*Trecho selecionado*
E aonde levam essas visões? Aqui está a redescoberta pelo pensamento marxista oficial, no final dos anos 1960, da importância da consciência religiosa. Em seu décimo congresso o Partido Comunista Italiano diria que é necessário compreender como "a aspiração a uma sociedade socialista não só possa abrir caminho em homens que têm uma fé religiosa, mas que tal aspiração pode encontrar em uma sofrida consciência religiosa um estímulo frente aos dramáticos problemas do mundo contemporâneo".4

Dizemos redescoberta da importância da consciência religiosa porque Gramsci anos antes do décimo congresso do PCI afirmara que "a religião cristã, que – em certos períodos históricos e em condições históricas determinadas – foi e continua a ser uma necessidade, uma forma necessária de racionalidade do mundo e da vida".5

E o mais interessante é que Antonio Gramsci disse ser o marxismo herdeiro de dois movimentos culturais, a Reforma protestante e a Revolução francesa: "A filosofia da práxis pressupõe todo este passado cultural, o Renascimento e a Reforma, a filosofia alemã e a revolução francesa, o liberalismo laico e o historicismo; em suma, o que está na base de toda concepção moderna da vida. A filosofia da práxis é o coroamento de todo movimento de reforma intelectual e moral, dialetizado no contraste entre cultura popular e alta cultura. Ela corresponde ao nexo Reforma protestante mais Revolução francesa: trata-se de uma filosofia que é também uma política e uma política que é também uma filosofia".6

O pensamento de Marx pode, então, ser entendido como desenvolvimento que se dá a partir de três correntes da Reforma protestante: a luterana que legou Hegel, a calvinista que legou Ricardo e a economia clássica, e a huguenote que criou o jacobinismo. Segundo Portelli, "a estas três fontes originais, Gramsci tenta ligar a tradição cultural italiana, principalmente Maquiavel, como precursor do jacobinismo, e Croce como desenvolvimento historicista da filosofia alemã. O marxismo torna-se assim um ponto de convergência destas três correntes sob a forma de crítica radical".7

Dessa forma, para Gramsci, a Reforma foi não somente uma reforma ao nível da economia, filosofia e política, mas também uma revolução cultural, no sentido de que procurou forjar uma nova humanidade. Para Gramsci a consciência religiosa cristã, que se traduziu em revolução cultural no século XVI, teve um caráter de suma importância na construção do pensamento contemporâneo. Ou, nas suas palavras: "da primitiva rusticidade intelectual do homem da Reforma (leia-se Lutero) decorreu a filosofia clássica alemã e o vasto movimento cultural de onde nasceu o mundo moderno".8

Numa leitura cristã protestante, Tillich9 considerou o socialismo10 produto da evolução espiritual e econômica, que preparou e se impõe com a Renascença, a Reforma e o surgimento do capitalismo. Visão compartida por Gramsci.11 Assim, o socialismo surge em oposição à cultura autoritária e unitária da Idade Média, sedimenta suas bases nas criações culturais dos últimos séculos, e só pode ser compreendida a partir desta evolução: sua permanência está ligada a esse desenvolvimento. Mas não devemos esquecer, porém, que foi do interior do cristianismo que brotaram as idéias socialistas.12

Mas Tillich teve uma compreensão diferente daquela de Gramsci, que entende a vanguarda enquanto intelectualidade orgânica, mas não vê a massa em processo dinâmico que pode levar ao surgimento de uma massa orgânica. Há uma séria divergência entre os dois pensadores: a crítica intelectual não se limita ao intelectual orgânico, é um processo maior que tem na massa orgânica uma dupla ação, de liderança da sociedade e de transformação da situação-limite.

*Tarefa solicitada*
Segundo o trecho, de quais dois movimentos culturais Gramsci disse que o marxismo é herdeiro? Baseie-se apenas no trecho.

*Extrato de dados*
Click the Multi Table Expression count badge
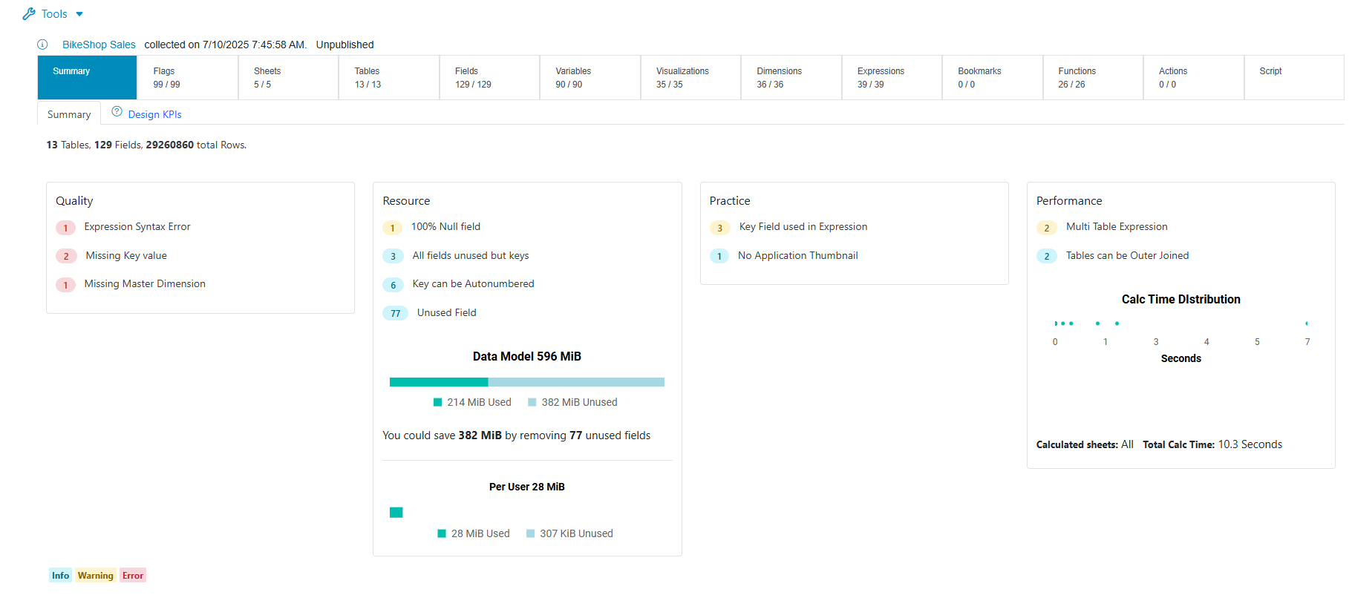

*Resposta completa*
Da Reforma protestante e da Revolução francesa.